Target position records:
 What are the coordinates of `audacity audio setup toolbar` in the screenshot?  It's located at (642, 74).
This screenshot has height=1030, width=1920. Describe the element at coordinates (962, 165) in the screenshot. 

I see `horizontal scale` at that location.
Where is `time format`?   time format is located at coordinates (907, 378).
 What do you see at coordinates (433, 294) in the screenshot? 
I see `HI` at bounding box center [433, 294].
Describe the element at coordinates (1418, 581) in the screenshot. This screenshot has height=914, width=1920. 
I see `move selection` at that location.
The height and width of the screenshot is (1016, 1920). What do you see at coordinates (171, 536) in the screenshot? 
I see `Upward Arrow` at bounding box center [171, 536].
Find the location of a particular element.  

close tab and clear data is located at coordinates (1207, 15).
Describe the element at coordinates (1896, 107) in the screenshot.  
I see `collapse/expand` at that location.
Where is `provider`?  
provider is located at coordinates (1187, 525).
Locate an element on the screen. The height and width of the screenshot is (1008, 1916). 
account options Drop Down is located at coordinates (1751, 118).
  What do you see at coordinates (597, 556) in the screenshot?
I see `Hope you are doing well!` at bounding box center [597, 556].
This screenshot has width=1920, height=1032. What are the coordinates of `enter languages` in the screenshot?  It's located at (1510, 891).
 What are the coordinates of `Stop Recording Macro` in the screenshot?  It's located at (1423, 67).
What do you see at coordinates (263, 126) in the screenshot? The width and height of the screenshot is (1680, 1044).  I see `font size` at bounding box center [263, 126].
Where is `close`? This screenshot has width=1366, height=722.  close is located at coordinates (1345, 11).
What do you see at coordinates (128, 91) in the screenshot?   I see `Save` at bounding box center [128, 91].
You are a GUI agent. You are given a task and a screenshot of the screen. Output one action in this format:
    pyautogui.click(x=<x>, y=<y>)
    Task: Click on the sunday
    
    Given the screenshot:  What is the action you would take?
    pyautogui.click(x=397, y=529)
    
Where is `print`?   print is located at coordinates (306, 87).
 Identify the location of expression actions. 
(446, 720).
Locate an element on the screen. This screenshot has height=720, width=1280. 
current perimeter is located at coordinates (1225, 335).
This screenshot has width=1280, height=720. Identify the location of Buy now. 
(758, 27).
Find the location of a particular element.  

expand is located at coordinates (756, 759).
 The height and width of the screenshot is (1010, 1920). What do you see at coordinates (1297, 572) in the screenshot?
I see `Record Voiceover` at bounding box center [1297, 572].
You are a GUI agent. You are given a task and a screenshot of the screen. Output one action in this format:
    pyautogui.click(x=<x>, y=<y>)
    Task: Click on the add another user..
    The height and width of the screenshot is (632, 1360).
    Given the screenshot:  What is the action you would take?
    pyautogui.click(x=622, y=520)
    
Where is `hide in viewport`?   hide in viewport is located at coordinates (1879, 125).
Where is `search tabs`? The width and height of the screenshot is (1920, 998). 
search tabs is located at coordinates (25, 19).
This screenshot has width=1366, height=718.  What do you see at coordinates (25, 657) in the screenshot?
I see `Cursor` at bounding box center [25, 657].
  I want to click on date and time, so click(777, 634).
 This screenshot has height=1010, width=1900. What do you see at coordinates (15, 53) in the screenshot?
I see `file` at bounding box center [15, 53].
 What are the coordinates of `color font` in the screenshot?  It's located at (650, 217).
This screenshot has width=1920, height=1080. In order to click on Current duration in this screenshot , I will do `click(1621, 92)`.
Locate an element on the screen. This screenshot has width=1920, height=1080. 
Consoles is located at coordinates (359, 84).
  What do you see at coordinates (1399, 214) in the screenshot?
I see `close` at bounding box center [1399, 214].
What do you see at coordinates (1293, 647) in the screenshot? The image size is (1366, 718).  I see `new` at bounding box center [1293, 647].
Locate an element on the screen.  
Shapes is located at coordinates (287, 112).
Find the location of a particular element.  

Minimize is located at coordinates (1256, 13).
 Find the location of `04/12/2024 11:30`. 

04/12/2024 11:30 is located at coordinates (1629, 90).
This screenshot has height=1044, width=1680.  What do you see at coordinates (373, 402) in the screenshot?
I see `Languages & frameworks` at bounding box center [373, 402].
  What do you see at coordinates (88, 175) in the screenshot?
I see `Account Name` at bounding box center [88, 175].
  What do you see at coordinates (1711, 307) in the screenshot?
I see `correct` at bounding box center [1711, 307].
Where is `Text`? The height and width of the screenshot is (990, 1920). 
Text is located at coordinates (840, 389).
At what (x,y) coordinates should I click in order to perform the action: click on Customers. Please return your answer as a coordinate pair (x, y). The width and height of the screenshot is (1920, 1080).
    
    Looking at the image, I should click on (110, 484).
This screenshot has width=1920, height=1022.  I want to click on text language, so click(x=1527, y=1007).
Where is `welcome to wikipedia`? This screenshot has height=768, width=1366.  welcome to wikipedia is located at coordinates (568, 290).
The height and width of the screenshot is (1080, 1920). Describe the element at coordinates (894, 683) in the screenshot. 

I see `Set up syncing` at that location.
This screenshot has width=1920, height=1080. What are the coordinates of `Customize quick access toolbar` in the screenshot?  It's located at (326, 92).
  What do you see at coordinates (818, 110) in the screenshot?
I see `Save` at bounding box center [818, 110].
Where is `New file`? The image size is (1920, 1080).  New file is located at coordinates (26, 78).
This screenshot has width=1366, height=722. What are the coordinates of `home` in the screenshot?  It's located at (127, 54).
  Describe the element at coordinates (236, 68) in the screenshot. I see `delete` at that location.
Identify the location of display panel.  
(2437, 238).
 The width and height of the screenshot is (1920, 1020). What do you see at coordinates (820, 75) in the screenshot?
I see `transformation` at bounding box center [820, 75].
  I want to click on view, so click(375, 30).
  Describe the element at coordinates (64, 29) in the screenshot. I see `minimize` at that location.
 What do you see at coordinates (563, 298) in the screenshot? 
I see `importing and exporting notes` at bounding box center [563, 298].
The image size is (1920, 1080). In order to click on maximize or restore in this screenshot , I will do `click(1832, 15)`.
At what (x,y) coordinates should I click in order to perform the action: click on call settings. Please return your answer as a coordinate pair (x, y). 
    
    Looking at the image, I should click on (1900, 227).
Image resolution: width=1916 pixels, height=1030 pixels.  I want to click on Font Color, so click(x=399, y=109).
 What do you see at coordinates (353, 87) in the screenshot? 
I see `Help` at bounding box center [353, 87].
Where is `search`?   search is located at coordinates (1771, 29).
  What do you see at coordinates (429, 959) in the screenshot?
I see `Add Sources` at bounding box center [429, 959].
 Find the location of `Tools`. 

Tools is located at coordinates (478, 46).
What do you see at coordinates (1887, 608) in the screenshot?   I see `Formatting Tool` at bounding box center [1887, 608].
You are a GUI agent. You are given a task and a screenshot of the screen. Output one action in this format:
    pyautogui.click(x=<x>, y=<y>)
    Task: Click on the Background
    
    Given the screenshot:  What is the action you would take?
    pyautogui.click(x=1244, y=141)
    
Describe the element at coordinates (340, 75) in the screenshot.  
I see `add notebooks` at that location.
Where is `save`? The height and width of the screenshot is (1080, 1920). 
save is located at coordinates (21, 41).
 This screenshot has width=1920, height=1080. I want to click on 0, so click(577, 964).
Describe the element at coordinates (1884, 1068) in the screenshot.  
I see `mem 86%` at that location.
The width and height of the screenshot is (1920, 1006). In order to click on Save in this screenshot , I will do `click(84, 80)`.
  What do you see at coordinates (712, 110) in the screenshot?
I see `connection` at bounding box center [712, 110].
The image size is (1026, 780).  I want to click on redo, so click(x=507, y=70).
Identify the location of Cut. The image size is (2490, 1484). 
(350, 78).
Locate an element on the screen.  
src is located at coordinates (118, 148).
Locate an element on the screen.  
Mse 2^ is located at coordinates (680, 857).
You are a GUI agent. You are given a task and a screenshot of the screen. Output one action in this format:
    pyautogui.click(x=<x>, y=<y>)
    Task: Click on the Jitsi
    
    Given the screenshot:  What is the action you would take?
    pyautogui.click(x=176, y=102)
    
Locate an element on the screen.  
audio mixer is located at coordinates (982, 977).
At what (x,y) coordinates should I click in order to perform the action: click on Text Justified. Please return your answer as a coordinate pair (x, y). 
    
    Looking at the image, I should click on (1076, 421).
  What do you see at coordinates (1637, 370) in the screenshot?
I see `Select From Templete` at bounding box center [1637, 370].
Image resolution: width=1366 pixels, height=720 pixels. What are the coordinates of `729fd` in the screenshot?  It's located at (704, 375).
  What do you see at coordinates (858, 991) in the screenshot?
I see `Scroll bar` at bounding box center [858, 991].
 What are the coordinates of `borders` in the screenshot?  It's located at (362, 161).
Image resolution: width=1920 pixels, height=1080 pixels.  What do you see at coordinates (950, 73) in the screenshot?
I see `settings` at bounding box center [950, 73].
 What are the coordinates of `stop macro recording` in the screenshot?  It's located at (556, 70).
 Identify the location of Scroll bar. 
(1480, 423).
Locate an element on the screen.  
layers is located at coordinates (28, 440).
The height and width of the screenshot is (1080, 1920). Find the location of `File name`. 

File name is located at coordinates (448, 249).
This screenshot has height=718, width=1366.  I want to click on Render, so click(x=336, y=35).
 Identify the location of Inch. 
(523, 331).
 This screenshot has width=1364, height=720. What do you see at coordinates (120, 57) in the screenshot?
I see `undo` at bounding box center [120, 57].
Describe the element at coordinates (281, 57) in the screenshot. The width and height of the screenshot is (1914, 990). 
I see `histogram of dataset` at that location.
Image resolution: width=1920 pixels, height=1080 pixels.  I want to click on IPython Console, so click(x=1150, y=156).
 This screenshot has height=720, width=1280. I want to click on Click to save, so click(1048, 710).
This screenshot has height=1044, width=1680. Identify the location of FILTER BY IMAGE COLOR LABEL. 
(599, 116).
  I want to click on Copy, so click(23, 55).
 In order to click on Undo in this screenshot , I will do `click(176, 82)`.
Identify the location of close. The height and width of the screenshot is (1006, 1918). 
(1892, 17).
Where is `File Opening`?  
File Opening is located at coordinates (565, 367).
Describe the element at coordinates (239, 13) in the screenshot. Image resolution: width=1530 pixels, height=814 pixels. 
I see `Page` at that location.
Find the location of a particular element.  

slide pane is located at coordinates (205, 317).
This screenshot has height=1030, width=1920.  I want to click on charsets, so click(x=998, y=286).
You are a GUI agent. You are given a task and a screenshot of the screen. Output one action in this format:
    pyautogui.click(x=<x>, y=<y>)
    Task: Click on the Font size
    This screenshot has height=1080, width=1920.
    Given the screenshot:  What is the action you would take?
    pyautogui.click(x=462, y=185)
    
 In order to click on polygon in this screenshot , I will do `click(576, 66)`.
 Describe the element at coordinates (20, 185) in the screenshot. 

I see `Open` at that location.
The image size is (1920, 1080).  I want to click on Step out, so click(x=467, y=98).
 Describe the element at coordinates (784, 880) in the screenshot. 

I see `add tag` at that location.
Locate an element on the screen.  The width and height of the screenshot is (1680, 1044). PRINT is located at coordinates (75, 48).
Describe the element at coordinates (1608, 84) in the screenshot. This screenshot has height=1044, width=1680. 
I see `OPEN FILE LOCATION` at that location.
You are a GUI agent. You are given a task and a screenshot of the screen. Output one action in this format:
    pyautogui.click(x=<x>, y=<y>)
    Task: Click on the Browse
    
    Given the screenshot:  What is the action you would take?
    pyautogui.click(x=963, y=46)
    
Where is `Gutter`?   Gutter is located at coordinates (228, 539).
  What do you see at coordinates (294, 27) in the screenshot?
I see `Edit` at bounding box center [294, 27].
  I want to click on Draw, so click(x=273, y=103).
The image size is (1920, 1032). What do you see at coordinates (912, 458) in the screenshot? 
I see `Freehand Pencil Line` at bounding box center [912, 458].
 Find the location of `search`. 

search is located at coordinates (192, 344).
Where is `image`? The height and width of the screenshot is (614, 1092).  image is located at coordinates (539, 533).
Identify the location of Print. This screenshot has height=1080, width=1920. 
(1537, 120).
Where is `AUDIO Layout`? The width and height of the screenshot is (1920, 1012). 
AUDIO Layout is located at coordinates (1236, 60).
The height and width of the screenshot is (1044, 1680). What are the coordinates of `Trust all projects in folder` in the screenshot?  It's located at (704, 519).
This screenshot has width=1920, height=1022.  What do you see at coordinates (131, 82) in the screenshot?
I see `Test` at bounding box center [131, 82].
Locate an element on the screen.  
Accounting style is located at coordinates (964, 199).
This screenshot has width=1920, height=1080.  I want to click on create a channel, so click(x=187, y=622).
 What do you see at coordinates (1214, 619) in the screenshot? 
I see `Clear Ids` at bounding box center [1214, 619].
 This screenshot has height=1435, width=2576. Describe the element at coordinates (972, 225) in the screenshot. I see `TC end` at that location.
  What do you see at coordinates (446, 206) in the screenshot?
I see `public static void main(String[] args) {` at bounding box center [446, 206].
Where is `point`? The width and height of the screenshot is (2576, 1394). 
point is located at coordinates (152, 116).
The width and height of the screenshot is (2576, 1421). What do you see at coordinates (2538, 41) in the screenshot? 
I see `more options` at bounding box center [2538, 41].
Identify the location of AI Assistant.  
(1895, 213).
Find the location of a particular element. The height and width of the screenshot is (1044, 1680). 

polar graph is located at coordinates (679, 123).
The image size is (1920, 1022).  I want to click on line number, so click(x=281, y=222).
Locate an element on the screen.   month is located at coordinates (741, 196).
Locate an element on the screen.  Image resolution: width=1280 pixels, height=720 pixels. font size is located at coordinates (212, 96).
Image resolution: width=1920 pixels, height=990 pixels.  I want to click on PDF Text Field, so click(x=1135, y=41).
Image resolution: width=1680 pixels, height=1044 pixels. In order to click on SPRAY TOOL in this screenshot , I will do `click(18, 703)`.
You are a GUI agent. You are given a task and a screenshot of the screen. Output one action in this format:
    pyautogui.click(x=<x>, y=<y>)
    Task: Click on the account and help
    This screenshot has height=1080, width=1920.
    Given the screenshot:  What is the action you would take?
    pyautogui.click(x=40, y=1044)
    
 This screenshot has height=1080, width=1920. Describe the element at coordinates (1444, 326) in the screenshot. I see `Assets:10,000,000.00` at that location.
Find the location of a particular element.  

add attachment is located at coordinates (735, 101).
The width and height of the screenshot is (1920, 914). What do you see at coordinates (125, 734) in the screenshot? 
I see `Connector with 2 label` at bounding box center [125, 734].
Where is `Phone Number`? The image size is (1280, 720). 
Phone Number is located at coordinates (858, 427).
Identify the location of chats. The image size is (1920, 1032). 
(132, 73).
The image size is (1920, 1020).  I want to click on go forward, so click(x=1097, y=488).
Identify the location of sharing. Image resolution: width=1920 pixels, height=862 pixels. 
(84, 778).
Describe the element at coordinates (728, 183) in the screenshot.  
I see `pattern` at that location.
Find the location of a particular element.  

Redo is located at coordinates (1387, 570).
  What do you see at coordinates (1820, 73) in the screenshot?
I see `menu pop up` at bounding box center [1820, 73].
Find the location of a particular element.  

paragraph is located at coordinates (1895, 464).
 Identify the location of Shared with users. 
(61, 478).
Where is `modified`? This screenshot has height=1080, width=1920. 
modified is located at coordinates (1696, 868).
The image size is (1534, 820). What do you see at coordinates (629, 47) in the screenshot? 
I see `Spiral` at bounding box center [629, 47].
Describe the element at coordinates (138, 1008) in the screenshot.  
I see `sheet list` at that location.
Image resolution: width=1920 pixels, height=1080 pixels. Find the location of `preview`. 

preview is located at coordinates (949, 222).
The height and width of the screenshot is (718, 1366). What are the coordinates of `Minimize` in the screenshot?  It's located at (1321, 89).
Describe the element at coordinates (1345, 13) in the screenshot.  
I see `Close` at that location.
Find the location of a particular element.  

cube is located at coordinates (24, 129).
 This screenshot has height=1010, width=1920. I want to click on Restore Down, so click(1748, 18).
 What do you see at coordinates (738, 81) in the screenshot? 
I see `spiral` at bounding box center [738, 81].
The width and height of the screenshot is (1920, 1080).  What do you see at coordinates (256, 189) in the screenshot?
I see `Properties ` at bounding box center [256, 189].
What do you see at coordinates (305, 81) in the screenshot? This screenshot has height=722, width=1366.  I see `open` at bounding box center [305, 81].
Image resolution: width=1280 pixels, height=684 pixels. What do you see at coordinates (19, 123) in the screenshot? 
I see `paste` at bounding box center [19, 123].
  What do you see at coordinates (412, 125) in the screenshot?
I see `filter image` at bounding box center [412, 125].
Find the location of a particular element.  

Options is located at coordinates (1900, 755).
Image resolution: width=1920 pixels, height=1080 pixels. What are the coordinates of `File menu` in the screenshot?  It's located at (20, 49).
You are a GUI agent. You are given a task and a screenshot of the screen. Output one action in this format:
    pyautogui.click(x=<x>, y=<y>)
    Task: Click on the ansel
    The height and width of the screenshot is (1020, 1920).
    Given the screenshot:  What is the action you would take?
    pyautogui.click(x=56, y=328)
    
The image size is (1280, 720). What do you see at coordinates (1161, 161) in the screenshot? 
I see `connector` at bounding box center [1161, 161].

## Exercise aim:
Recast the listing above as a Markdown table with the columns Row and Line, starting at the beginning of the listing and ending at the line that contains "What do you see at coordinates (263, 126)". Leave out any blank lines.

## Problem solution:
| Row | Line |
|---|---|
| 1 |  What are the coordinates of `audacity audio setup toolbar` in the screenshot?  It's located at (642, 74). |
| 2 | This screenshot has height=1030, width=1920. Describe the element at coordinates (962, 165) in the screenshot.  |
| 3 | I see `horizontal scale` at that location. |
| 4 | Where is `time format`?   time format is located at coordinates (907, 378). |
| 5 |  What do you see at coordinates (433, 294) in the screenshot?  |
| 6 | I see `HI` at bounding box center [433, 294]. |
| 7 | Describe the element at coordinates (1418, 581) in the screenshot. This screenshot has height=914, width=1920.  |
| 8 | I see `move selection` at that location. |
| 9 | The height and width of the screenshot is (1016, 1920). What do you see at coordinates (171, 536) in the screenshot?  |
| 10 | I see `Upward Arrow` at bounding box center [171, 536]. |
| 11 | Find the location of a particular element.   |
| 12 | close tab and clear data is located at coordinates (1207, 15). |
| 13 | Describe the element at coordinates (1896, 107) in the screenshot.   |
| 14 | I see `collapse/expand` at that location. |
| 15 | Where is `provider`?   |
| 16 | provider is located at coordinates (1187, 525). |
| 17 | Locate an element on the screen. The height and width of the screenshot is (1008, 1916).  |
| 18 | account options Drop Down is located at coordinates (1751, 118). |
| 19 |   What do you see at coordinates (597, 556) in the screenshot? |
| 20 | I see `Hope you are doing well!` at bounding box center [597, 556]. |
| 21 | This screenshot has width=1920, height=1032. What are the coordinates of `enter languages` in the screenshot?  It's located at (1510, 891). |
| 22 |  What are the coordinates of `Stop Recording Macro` in the screenshot?  It's located at (1423, 67). |
| 23 | What do you see at coordinates (263, 126) in the screenshot? The width and height of the screenshot is (1680, 1044).  I see `font size` at bounding box center [263, 126]. |